**What to do**: Present each line of the entries below that holds the word "Enable".

**Data for processing**:
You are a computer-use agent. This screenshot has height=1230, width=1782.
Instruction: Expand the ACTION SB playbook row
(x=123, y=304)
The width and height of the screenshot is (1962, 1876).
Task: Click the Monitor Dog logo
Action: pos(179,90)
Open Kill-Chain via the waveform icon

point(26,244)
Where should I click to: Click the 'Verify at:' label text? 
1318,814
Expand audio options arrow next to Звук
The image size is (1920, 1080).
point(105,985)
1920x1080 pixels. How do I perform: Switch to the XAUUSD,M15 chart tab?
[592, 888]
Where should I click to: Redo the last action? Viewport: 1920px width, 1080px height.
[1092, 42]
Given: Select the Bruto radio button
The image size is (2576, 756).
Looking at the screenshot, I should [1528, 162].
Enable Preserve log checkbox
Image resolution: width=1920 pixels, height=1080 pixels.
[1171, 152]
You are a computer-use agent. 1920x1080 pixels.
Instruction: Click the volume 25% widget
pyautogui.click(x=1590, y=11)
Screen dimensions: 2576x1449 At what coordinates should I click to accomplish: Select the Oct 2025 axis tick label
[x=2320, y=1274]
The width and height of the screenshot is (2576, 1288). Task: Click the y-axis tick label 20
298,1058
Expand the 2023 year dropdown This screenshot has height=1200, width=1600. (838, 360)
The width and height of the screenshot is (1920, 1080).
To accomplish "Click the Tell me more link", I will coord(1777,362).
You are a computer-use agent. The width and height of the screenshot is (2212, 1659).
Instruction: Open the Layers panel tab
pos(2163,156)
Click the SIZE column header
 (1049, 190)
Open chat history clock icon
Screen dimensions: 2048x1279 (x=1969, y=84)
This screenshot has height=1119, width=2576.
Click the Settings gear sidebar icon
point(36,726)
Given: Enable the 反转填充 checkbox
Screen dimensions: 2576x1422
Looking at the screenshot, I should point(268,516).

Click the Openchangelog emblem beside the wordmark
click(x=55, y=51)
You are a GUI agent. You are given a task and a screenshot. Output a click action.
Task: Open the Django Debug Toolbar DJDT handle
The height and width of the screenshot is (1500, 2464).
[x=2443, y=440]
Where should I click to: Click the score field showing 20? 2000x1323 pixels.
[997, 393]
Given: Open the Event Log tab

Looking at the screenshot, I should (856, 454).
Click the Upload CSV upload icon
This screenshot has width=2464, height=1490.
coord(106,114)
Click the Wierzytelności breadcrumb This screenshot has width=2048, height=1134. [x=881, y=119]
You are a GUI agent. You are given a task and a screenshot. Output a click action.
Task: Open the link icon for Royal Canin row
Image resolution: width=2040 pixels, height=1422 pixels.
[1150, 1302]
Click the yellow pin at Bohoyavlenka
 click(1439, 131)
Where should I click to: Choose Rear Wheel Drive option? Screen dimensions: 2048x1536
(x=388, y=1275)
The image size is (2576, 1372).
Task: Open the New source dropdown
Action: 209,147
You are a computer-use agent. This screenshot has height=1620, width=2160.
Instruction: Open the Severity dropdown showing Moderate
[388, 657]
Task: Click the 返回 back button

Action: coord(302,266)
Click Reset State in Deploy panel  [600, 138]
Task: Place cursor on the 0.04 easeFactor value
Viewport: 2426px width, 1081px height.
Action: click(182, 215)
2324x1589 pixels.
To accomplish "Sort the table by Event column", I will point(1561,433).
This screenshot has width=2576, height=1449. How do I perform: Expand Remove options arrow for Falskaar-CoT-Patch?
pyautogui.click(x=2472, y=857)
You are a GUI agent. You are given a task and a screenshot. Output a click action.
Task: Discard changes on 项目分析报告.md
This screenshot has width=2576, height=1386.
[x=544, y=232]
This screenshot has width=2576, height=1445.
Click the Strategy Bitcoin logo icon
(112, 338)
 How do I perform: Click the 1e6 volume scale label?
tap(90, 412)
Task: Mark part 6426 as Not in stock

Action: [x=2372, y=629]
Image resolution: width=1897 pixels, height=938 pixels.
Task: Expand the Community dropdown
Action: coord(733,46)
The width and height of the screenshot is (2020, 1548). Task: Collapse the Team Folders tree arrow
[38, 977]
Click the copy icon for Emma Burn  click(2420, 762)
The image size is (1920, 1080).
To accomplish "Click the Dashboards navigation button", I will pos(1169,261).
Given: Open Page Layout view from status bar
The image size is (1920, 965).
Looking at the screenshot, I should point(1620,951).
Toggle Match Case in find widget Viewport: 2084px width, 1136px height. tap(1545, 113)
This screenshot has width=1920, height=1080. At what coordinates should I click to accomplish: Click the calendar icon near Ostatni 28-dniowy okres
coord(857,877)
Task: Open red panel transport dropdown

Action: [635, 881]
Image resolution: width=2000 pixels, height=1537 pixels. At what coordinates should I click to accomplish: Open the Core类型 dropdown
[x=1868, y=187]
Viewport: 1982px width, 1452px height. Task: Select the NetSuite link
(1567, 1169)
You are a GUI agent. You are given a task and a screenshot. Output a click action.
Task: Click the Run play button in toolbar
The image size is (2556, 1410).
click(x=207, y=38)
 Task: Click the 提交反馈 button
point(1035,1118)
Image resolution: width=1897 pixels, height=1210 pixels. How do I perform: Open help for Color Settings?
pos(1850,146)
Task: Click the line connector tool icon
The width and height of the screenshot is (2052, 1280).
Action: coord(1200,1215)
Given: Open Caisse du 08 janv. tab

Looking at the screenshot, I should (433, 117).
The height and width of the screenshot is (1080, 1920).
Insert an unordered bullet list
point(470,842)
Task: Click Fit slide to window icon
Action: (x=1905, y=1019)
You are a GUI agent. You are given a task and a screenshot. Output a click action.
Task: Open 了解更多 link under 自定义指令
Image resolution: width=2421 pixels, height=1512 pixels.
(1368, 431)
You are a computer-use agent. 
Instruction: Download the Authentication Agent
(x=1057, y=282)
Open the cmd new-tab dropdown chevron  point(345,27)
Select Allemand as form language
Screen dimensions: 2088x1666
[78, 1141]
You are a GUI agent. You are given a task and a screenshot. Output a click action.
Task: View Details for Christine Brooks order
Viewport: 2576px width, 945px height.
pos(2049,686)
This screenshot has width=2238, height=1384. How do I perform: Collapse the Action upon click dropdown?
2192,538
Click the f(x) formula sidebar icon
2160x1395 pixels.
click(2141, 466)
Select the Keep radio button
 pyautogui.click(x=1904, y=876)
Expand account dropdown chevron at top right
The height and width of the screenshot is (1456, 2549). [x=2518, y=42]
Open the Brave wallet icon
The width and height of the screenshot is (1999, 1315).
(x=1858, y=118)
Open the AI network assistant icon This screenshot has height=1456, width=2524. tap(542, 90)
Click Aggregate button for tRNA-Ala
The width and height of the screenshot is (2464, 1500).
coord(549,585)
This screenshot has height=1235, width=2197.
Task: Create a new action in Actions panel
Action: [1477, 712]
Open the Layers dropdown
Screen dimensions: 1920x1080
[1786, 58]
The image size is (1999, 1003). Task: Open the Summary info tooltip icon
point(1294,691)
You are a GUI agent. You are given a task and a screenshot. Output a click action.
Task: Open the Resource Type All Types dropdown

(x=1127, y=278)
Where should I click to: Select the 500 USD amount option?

**Result**:
Enable Preserve log checkbox
Given: Enable the 反转填充 checkbox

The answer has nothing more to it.